Ora, al di là della sensualità erotica, il tema del fuoco che brucia ed illumina è lo stesso che troviamo nelle testimonianze dei sufi. E, a motivo dell’impostazione alchemica del sufismo, attraverso questo fuoco spirituale si tratta di «estrarre dall’organismo sottile la luce dalle montagne sotto cui giace prigioniero», dice N. Kobrâ. È a questo punto che cominciano progressivamente a manifestarsi, come nelle fasi dell’Opera Alchemica, diversi colori: nero, bianco, rosso, intramezzato dalla viriditas, il verde, «fotismo» della purezza della visione spirituale.

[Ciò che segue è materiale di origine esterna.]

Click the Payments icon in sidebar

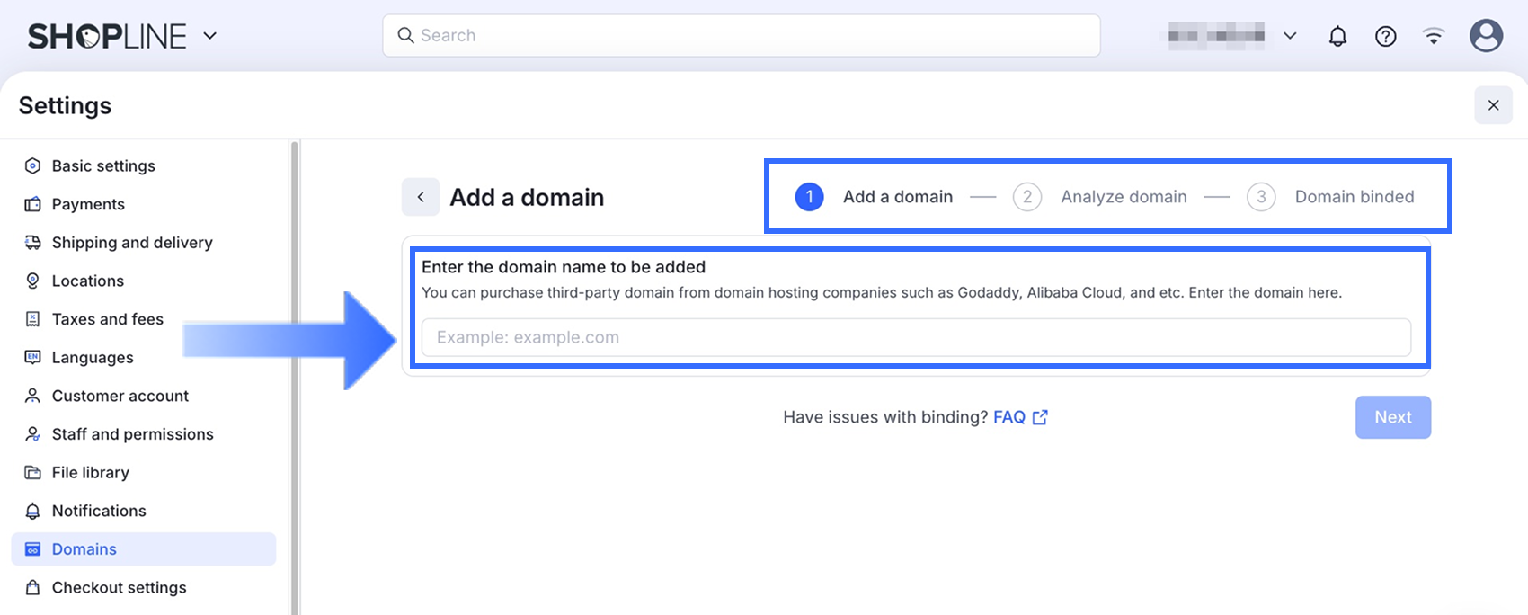pyautogui.click(x=33, y=204)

Le corrispondenze alchemiche sono assolute tanto che, continua N. Kobrâ: «Tu provi interiormente in te ciò che visualizzi attraverso la tua vista interiore e, viceversa, visualizzi attraverso la tua vista interiore ciò che provi in te». Anche il concetto stesso di fuoco spirituale va riportato a quello acceso sotto il crogiolo alchemico: non esiste la possibilità di comprendere il giusto regime del fuoco fisico senza la comprensione, cioè la presenza in se stessi di quello spirituale. Per questo le «opere buone», che E. Canseliet attribuisce al Fulcanelli nell’introduzione del Il Mistero delle cattedrali, hanno un ruolo imprescindibile, anzi, non devono essere considerate un mezzo ma un fine, il compimento dell’Opera stessa. E ancora: «Non ho conosciuto alchimisti che non cercassero rifugio nel XII Imâm, quello nascosto, l’Imâm dell’ultimo giorno», confessa da parte sua un alchimista persiano.
E dunque, il Raggio Verde di Jack Sparrow e dei suoi sodali Pirati dei Caraibi, è il simbolo di una vita forse lontana dalla legge degli uomini, ma certo molto vicina, per purezza di intenti, a quella divina.